Charles Ludwig de Blume or Karl Ludwig von Blume (9 June 1796, Braunschweig – 3 February 1862, Leiden) was a German-Dutch botanist. 

He was born at Braunschweig in Germany, but studied at Leiden University and spent his professional life working in the Dutch East Indies and in the Netherlands, where he was Director of the Rijksherbarium (state herbarium) at Leiden. His name is sometimes given in the Dutch language form Karel Lodewijk Blume, but the original German spelling is the one most widely used in botanical texts: even then there is confusion, as he is sometimes referred to as K.L. Blume (from Karl).

He carried out extensive studies of the flora of southern Asia, particularly in Java, then a colony of the Netherlands. From 1823 to 1826 Blume was Deputy Director of Agriculture at the botanic garden in Bogor (Buitenzorg) in Java. In 1827 he became correspondent of the Royal Institute of the Netherlands. In 1855, he was elected a foreign member of the Royal Swedish Academy of Sciences.

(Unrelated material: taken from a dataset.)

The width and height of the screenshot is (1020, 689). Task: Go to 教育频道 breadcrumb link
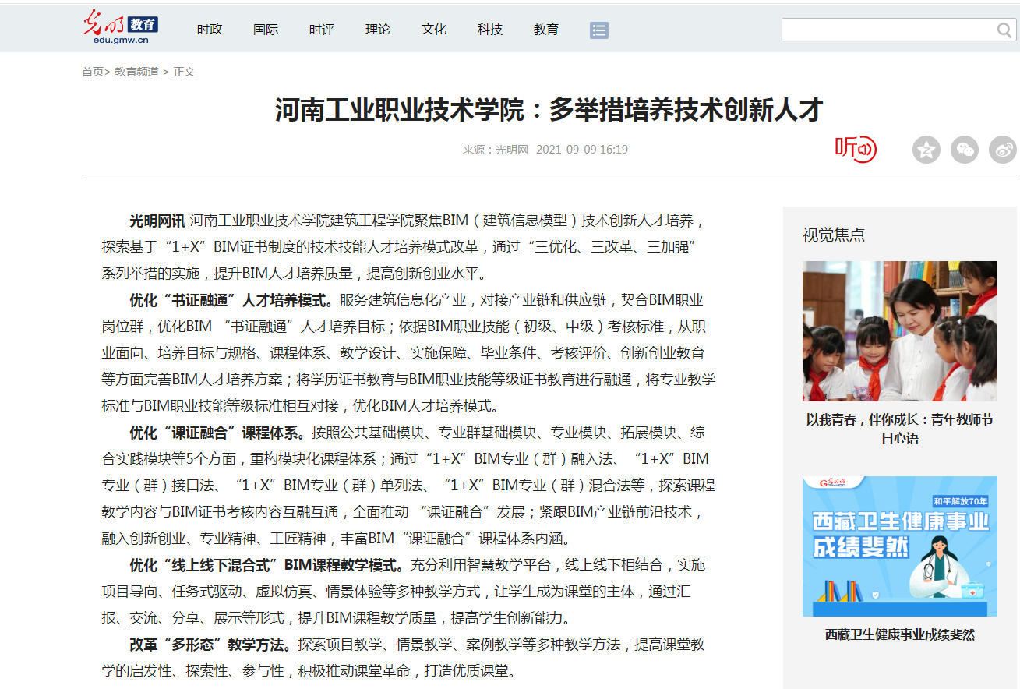click(136, 72)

He planned, together with Philipp Franz von Siebold (1796–1866), the foundation of the "Koninklijke Nederlandsche Maatschappij tot aanmoediging van den Tuinbouw". (Royal Dutch Society for the Advancement of Horticulture). This was carried to fruition in 1842.

The botanical journal Blumea is named after him. 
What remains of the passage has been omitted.